Directive 1: Write out the stretch from "Does anyone use" through "be greatly appreciated." in the Humminbird forum thread.
Directive 2: Carry the Humminbird forum thread on from where it stops.

Text block:
# Woe is me.........Bottom Machine Confusion



## hsiF deR (Oct 4, 2009)

I am really struggling with this whole file formatting stuff. 

Does anyone use the HumminbirdPC software to load and edit there numbers in there Humminbird machine?

Reason I ask is because when I try and take a listing of numbers, convert them using GPSVisualizer.com to convert them to a .GPX file it will not work using the HumminbirdPC software. It says, "...gpx is not valid. cvc-elt.1: Cannot find the declaration of element 'gpx' "

At this point I am sure it is operator error, again. I just can't find any help online and I don't know anyone personally with a Humminbird. Any help will be greatly appreciated.


----------



## amarcafina (Aug 24, 2008)

Why not just enter them into your machine ? 1 at a time, most do.


----------



## CootCommander (Aug 24, 2008)

Actually now that I think about it I had the same problem but when I hit ok it uploaded them anyway. Keep playing with it may need to reformat the .gpx file


----------



## CootCommander (Aug 24, 2008)

amarcafina said:


> Why not just enter them into your machine ? 1 at a time, most do.


If he has 1,000 or so numbers it would take forever


----------



## redlegs (Oct 1, 2007)

hsiF deR said:


> I am really struggling with this whole file formatting stuff.

Information supplied:
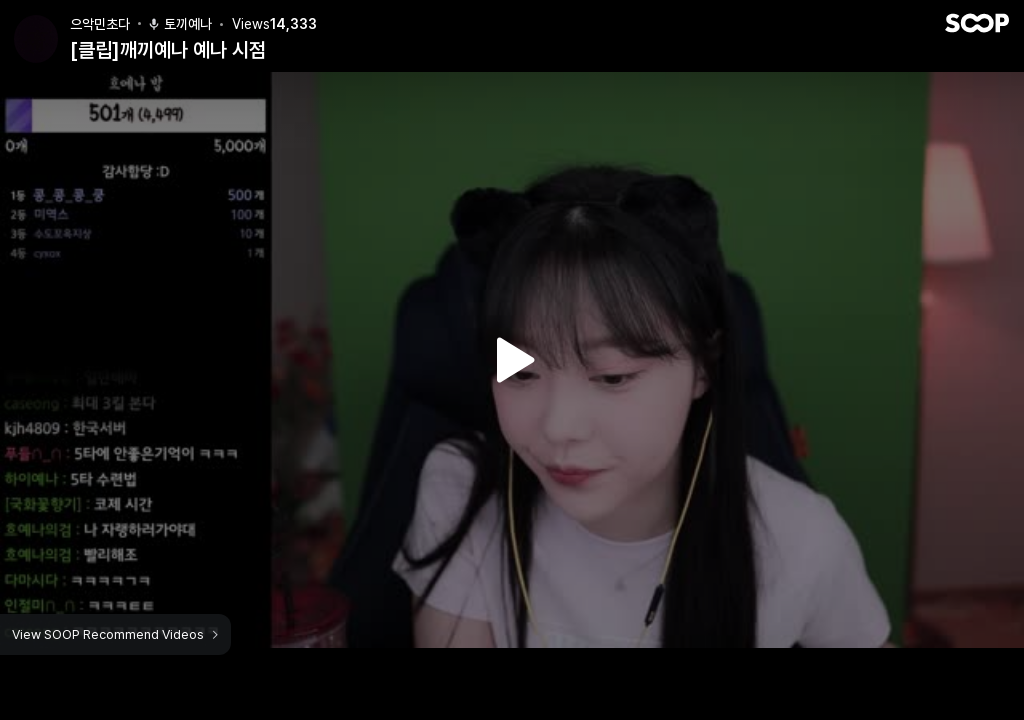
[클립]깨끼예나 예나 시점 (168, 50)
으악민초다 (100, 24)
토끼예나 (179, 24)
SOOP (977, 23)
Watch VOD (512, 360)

Task result 1:
Does anyone use the HumminbirdPC software to load and edit there numbers in there Humminbird machine?

Reason I ask is because when I try and take a listing of numbers, convert them using GPSVisualizer.com to convert them to a .GPX file it will not work using the HumminbirdPC software. It says, "...gpx is not valid. cvc-elt.1: Cannot find the declaration of element 'gpx' "

At this point I am sure it is operator error, again. I just can't find any help online and I don't know anyone personally with a Humminbird. Any help will be greatly appreciated.

Task result 2:
> 
> Does anyone use the HumminbirdPC software to load and edit there numbers in there Humminbird machine?
> 
> ...


hsiF deR,
Not all format conversion software is the same. A couple of things to try. You can grab he gpx file I posted as a "test" (http://www.pensacolafishingforum.com/f25/converted-gps-numbers-mbt-divers-web-site-21july2011-93898/). These were converted using GPS Utils. Another very good program is GPSBabel.
Another thing you may want to try is to use a file that only has lat,long, and a simple id; sometimes the extra data fields cause troubles.
Just a few suggestions. Entering coords one at a time can get time consuming.
/r


----------



## fish construction (Sep 3, 2009)

I have a humminbird gps unit and use the software ... 
gps bable and google earth will get it done.
you may have one of two possible formats. ie gpx
good luck. some times you will have to delete some of a long name to get it to work


----------



## hsiF deR (Oct 4, 2009)

Thanks RedLegs, as usual....Test file worked great. Im going to try GPSBabel to convert the files and see if that works.


----------



## hsiF deR (Oct 4, 2009)

GPS Babel keeps telling me that, "No valid routes/waypoints/tracks translation specified" 

I dont understand because I am selecting the file types and then trying to convert it and it says the same thing everytime. I converted the .gpx file you created with no problem.


----------



## CootCommander (Aug 24, 2008)

If you want you can pm me your email and I can send you a gpx file of the escambia county reef numbers that I know worked on my humminbird


----------



## hsiF deR (Oct 4, 2009)

Thanks, I appreciate that but, I got one for the escambia county that worked. I have been trying to work on the Oakaloosa/Walton/Bay file. 

I figured I should probably learn how to convert these things since it seems that numbers are never formatted the way I need them.


----------



## redlegs (Oct 1, 2007)

hsiF deR said:


> Thanks, I appreciate that but, I got one for the escambia county that worked. I have been trying to work on the Oakaloosa/Walton/Bay file.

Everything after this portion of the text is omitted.